▶ Written instruction: Arrange the records, from the line containing "Where should I" through the end of the records, as a two-column CSV with the columns request and coordinates. Give one row per request, with its text and its answer each in a single quoted field, line breaks replaced by spaces, and the pictures omitted.

▶ Task material:
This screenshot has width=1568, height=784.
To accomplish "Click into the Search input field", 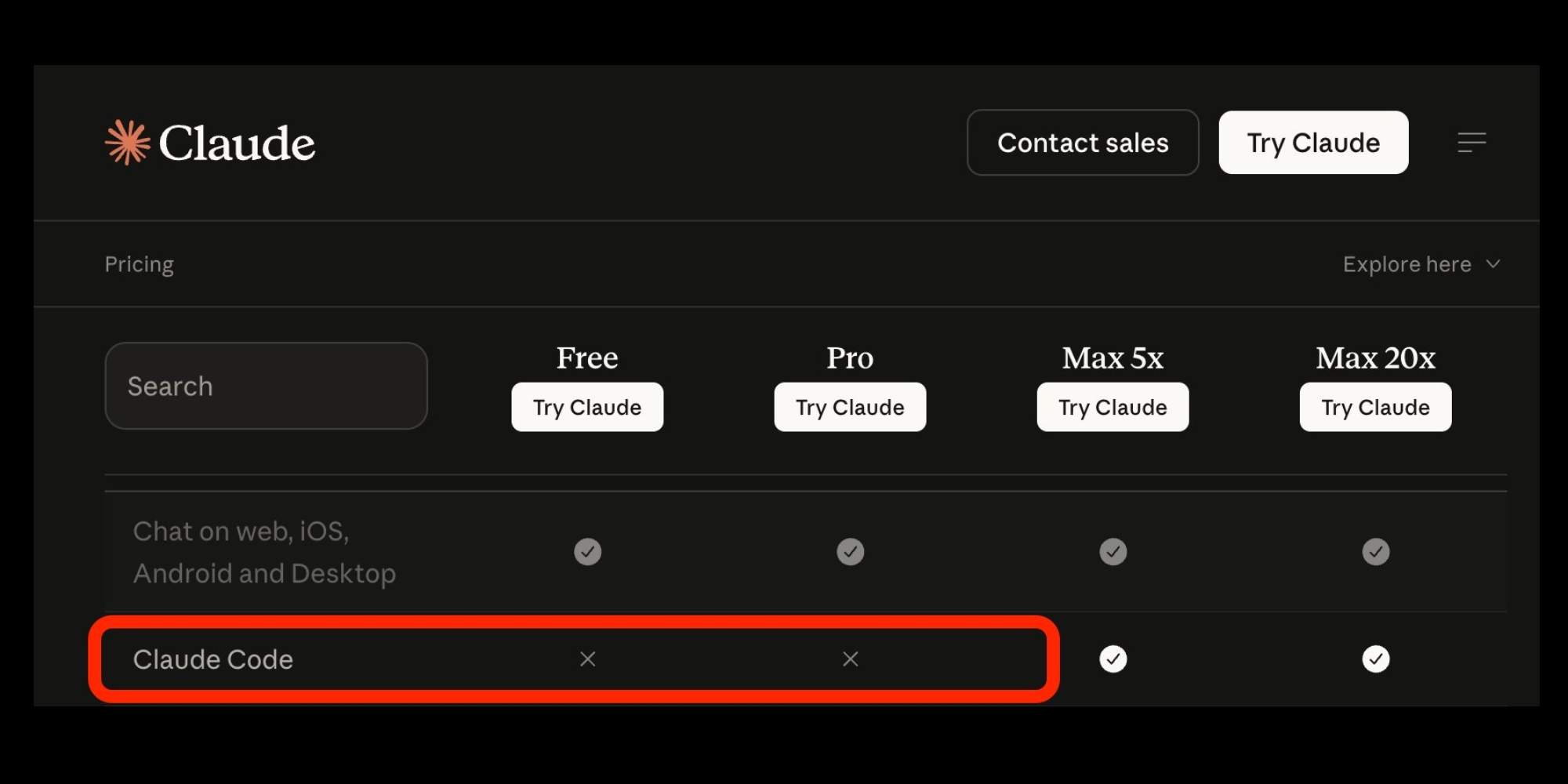I will 266,386.
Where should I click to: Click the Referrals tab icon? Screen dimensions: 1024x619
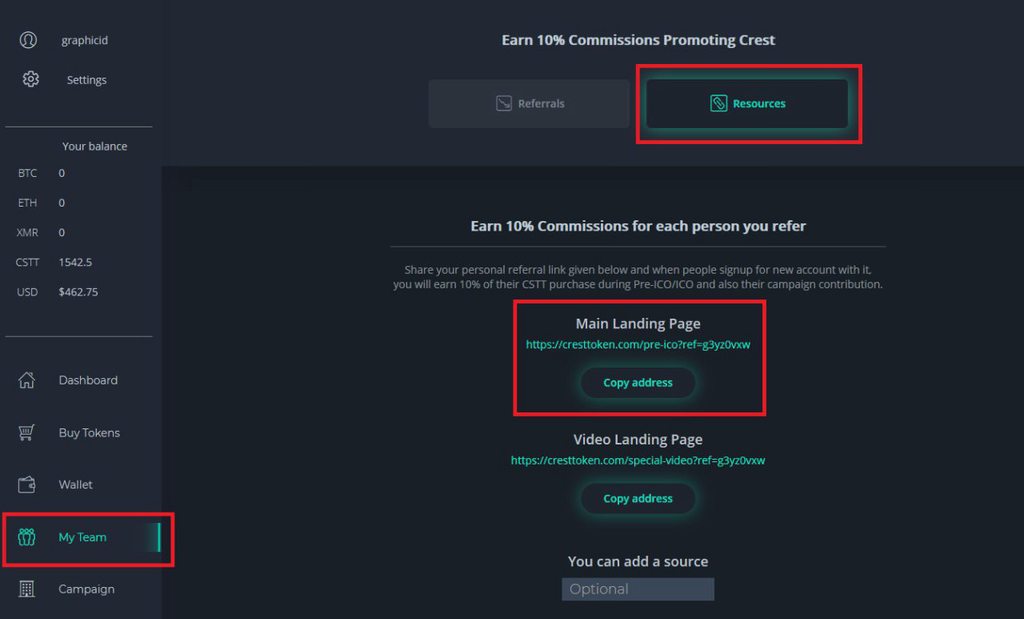tap(504, 103)
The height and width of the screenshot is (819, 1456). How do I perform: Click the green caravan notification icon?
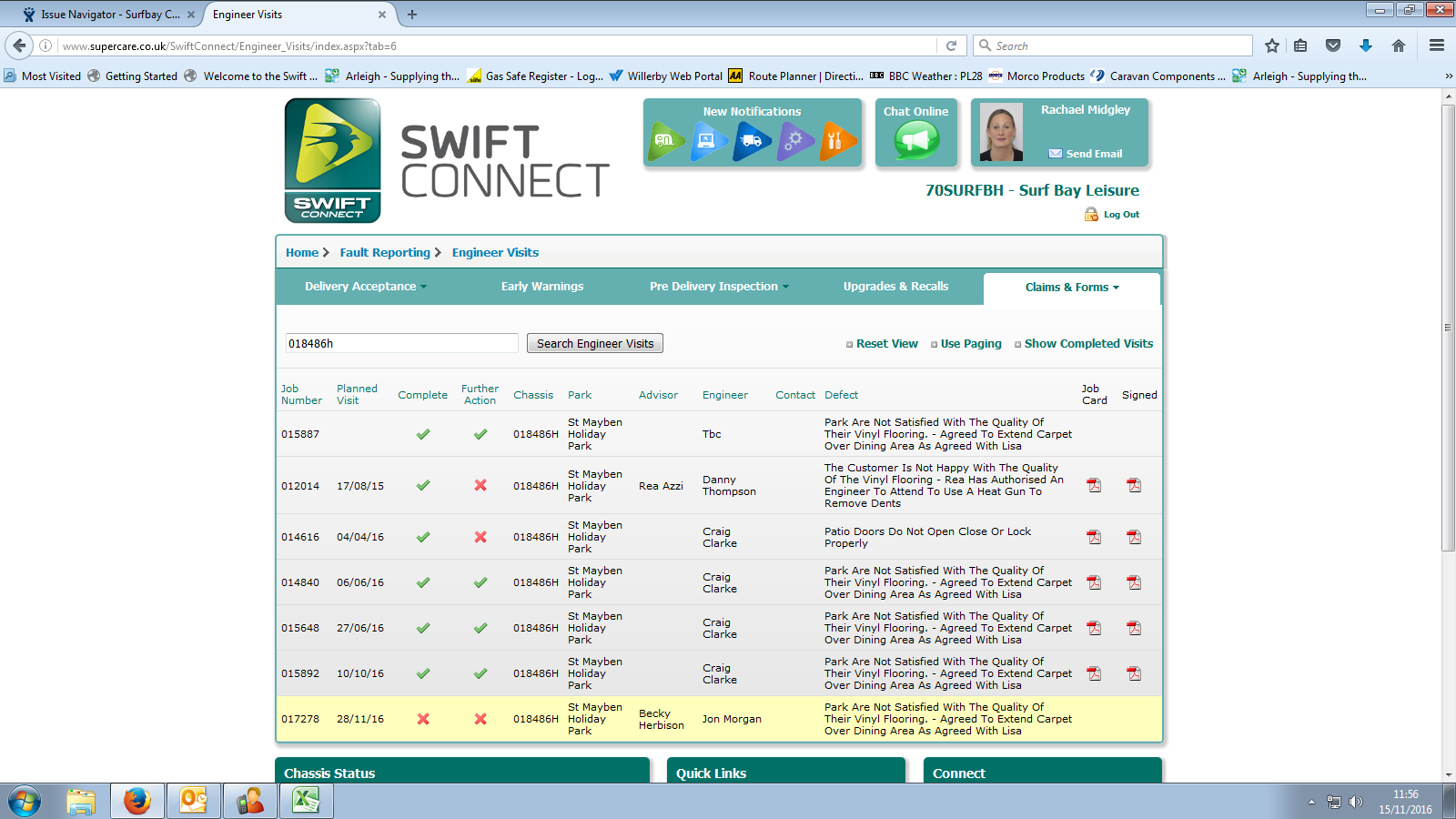coord(665,141)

▶ The result:
request,coordinates
"Where should I click to: Click the Referrals tab icon? Screen dimensions: 1024x619","tap(504, 103)"
"The height and width of the screenshot is (819, 1456). How do I perform: Click the green caravan notification icon?","coord(665,141)"